To this aim, we are gradually extending the extensive toolkit for FoLiA XML towards other languages and times. This allows for uniform processing and linguistic enrichment of the works collected. The INT tool Autosearch allows third parties to upload and index their own corpora through the BlackLab back-end and we use it to make available to invited researchers selected corpora in the WhiteLab interface originally developed for the online version of the Dutch reference corpus SoNaR, now in its third major incarnation.
Our starting point is to make the legacy texts queryable in the Autosearch environment through their modern lemmata and linguistic annotation.

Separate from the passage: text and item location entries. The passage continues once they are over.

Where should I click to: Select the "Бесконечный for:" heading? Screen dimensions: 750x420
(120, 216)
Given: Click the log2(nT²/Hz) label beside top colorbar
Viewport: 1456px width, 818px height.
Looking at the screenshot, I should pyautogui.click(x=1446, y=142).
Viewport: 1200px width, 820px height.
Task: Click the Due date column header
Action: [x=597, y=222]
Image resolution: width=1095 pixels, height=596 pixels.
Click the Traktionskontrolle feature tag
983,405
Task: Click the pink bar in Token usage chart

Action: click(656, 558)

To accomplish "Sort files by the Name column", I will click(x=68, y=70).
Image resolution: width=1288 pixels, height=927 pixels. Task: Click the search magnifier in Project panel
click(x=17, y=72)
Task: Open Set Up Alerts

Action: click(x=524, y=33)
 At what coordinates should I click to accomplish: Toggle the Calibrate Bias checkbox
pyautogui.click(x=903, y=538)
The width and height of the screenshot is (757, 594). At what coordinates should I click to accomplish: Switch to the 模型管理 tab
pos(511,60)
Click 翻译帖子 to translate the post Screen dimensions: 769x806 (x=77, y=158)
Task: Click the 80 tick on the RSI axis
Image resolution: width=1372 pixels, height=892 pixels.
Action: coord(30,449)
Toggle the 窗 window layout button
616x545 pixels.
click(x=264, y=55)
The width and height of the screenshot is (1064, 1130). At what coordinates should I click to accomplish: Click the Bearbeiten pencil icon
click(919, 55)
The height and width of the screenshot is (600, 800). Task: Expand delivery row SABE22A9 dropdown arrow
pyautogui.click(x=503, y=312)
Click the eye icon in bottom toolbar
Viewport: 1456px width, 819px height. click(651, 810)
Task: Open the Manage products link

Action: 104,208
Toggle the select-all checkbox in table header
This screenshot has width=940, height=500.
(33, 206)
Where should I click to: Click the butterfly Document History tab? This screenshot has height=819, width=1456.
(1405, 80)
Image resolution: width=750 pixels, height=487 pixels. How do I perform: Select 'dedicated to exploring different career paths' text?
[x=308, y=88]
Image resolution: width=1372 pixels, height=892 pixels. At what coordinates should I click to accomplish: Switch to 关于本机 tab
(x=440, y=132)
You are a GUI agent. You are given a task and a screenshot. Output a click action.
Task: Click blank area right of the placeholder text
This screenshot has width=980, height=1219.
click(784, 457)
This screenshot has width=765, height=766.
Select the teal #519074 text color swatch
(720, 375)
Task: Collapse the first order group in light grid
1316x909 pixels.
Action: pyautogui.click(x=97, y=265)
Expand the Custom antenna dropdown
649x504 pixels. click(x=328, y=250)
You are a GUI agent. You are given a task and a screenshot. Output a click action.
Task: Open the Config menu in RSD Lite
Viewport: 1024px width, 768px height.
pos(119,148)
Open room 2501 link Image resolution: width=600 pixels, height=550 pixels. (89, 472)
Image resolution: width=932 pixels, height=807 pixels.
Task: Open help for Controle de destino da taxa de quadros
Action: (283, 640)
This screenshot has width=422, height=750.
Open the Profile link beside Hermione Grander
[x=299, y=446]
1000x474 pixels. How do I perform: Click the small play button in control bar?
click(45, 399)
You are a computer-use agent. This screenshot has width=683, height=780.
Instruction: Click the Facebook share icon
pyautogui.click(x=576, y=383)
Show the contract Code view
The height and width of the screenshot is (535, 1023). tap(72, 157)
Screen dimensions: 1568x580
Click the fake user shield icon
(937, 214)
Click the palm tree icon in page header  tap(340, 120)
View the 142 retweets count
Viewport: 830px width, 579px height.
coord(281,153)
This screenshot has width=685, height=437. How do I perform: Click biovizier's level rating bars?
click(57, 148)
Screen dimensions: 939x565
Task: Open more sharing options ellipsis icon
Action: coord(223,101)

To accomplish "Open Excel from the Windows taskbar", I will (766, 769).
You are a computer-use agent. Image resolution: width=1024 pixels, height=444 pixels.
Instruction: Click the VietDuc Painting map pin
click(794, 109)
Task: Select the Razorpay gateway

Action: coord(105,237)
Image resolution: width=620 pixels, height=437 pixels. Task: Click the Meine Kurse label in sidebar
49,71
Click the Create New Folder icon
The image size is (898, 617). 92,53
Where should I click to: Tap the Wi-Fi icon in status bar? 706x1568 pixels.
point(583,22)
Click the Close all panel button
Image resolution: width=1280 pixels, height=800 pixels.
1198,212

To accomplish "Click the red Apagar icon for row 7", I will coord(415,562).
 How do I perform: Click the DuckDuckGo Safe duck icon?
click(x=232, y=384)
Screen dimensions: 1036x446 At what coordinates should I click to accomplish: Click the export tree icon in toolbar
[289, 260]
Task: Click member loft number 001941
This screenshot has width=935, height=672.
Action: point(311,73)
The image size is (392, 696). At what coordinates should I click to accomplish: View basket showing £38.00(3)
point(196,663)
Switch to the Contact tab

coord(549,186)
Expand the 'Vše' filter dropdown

WhiteLab’s four levels of text querying, from the most simple ngram to the most complex CQL-syntax based queries, lend the philosopher the leisure to immediately delve into the texts, relying on a standard interface which affords a choice interplay between metadata and textual contents and is easy to get familiar with, rather than first having to deal with the non-core business intricacies of attaining data literacy.
In a CLARIAH PLUS use case project we are extending the functionality of the system to allow for concept-focused searches. We integrate the mega-querying offered by the novel HitPaRank algorithm (https://github.com/martinreynaert/HitPaRank). Rather than work on the plain text in FoLiA paragraphs, or its POS-tagged and modernized lemmatized version, HitPaRank will leverage the indexing provided by Autosearch to identify all paragraphs containing any hits from the weighted terms in user-defined lists, and to rank them according to user-defined criteria of relevance for research questions. Having the full texts and ngram querying, ranking and grouping functionality at their fingertips, experts will be able to first compile data-driven lists of terms relevant to their particular research question to extract and rank paragraphs from the corpus. Relevance ranked paragraphs are then exportable to a new database add-on connected to the user interface, which then allows them to directly focus on and grade or annotate those paragraphs likely most relevant to the research at hand.
Targeted corpora range from Classical Greek and (Neo-)Latin works, the large German legacy offerings by the Deutsche Textarchiv and other major digital publishers, to more specific authors, e.g. 18th century Christian Wolff, affording a comparable corpus in German and Latin, and Immanuel Kant, 19th century Bolzano, Hegel, Marx and Engels and 20th century Willard Van Orman Quine and Bertrand Russell.
Our being able to put all these ‘Collected Works’ at the ready online disposal of Digital Humanities researchers should be rightly seen as a culmination and celebration of all the many prior years of Computational Linguistics in the Netherlands.